§ WHAT THIS TASK INVOLVES
Convert the data below into a numbered list, skipping blank lines and omitting the pictures.

§ MATERIAL FOR THIS TASK
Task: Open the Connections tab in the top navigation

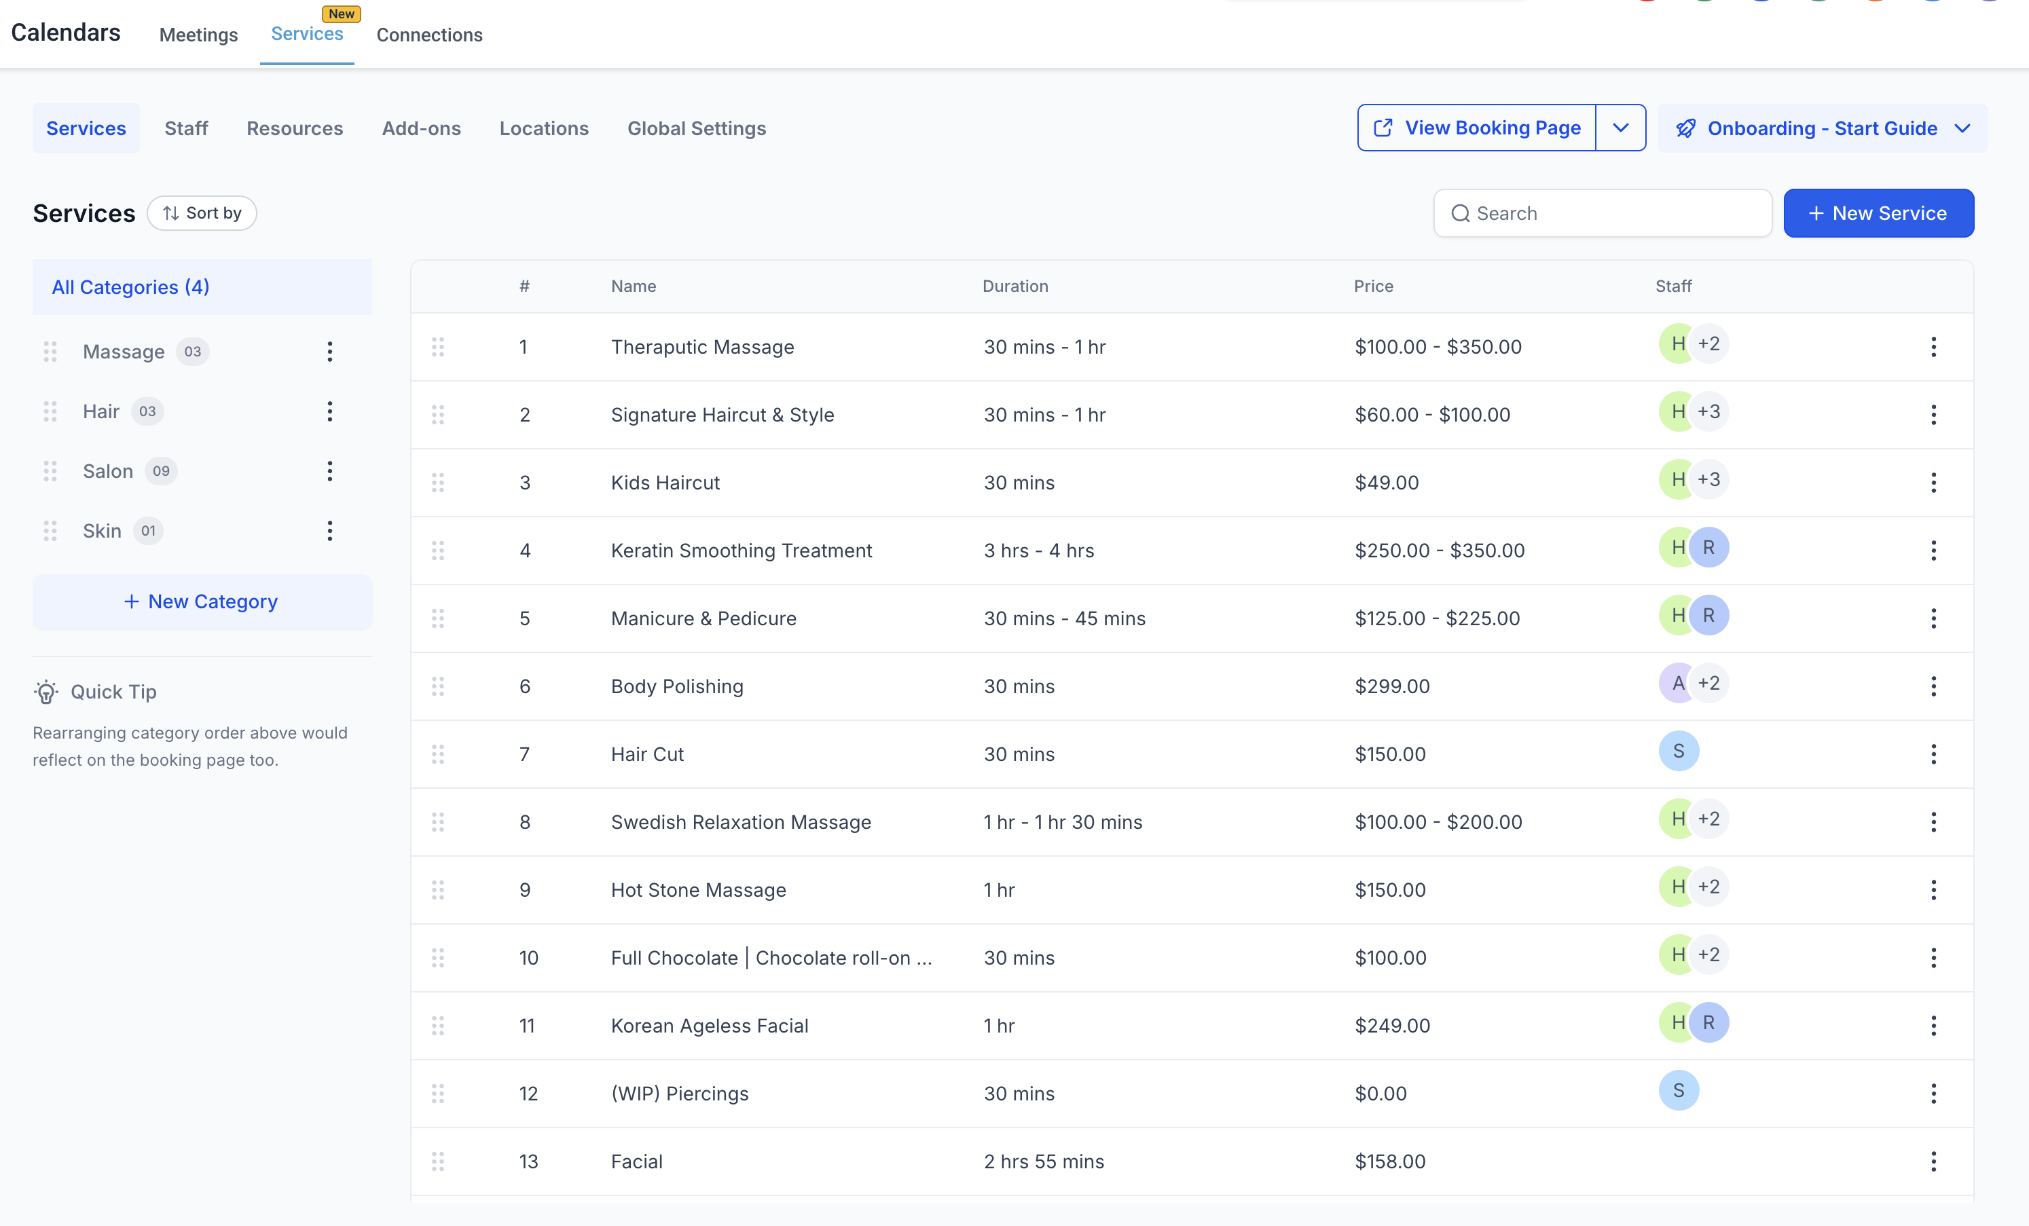Action: click(429, 35)
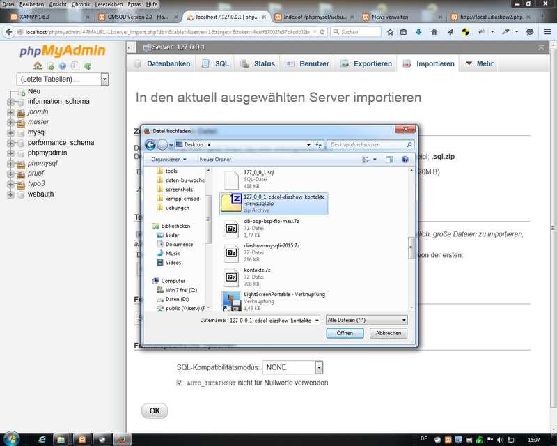
Task: Click the help icon in file dialog
Action: 405,160
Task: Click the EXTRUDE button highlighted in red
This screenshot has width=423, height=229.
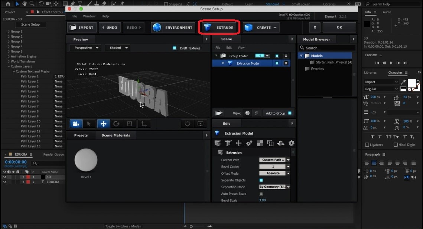Action: pyautogui.click(x=219, y=27)
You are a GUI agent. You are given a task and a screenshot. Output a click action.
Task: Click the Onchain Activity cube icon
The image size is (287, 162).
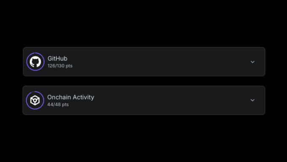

§ REPLY
1. Task: Open the Connections tab in the top navigation
2. Action: click(429, 35)
3. Task: Click the help icon in file dialog
4. Action: 405,160
5. Task: Click the EXTRUDE button highlighted in red
6. This screenshot has width=423, height=229.
7. Action: pyautogui.click(x=219, y=27)
8. You are a GUI agent. You are given a task and a screenshot. Output a click action.
9. Task: Click the Onchain Activity cube icon
10. The image size is (287, 162).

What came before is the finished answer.